Lake on the Alaska Peninsula

Sandy Lake is a lake on the Alaska Peninsula. The lake is located between the Upper Sandy River and Lower Sandy River, which drains into the Bering Sea. It lies 25 miles north-east of Port Moller Airport and is on the boundary of the Alaska Peninsula National Wildlife Refuge. Mount Veniaminof lies to the west of the lake.

It is fed by Upper Sandy River which offers a spawning habitat for sockeye salmon as it enters the lake. Based on the surface area of the lake it has been estimated that the annual production of sockeye salmon is 119,000, however the model used for this estimate may not be appropriate for shallow lakes on the Alaskan peninsular such as Sandy Lake.

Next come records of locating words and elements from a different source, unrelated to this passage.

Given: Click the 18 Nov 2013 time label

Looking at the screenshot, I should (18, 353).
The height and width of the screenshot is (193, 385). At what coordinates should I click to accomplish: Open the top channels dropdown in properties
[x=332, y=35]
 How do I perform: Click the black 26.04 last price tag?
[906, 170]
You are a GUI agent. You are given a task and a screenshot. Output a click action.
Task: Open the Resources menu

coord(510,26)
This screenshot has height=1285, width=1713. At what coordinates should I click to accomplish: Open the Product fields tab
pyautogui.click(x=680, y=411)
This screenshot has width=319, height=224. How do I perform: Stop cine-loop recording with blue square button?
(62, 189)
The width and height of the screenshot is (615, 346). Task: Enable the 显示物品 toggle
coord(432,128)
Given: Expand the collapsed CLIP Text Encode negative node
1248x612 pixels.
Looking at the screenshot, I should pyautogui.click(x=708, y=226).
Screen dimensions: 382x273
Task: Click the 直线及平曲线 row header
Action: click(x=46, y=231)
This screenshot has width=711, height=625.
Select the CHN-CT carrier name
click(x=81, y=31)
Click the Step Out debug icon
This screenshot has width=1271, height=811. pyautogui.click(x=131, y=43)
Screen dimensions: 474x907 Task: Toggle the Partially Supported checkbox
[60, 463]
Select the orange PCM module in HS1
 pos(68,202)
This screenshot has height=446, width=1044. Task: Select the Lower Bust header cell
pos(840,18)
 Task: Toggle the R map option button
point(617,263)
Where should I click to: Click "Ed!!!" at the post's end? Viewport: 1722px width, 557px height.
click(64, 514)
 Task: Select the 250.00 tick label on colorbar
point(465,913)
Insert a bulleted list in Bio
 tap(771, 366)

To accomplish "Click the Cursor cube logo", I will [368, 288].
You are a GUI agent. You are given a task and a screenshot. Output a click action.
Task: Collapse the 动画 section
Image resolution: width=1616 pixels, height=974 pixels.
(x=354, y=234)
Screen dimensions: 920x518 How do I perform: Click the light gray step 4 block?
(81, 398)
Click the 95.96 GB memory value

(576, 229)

Steelhead trout have also been found in the lake.

The lake features a 10-foot terrace of lacustrine deposits.

The Sandy River weir is located approximately three miles downstream from Sandy Lake, at 56°07′ N latitude and 159°55′ W longitude. The structure spans roughly 200 feet in length and varies in depth from 2 to 5 feet.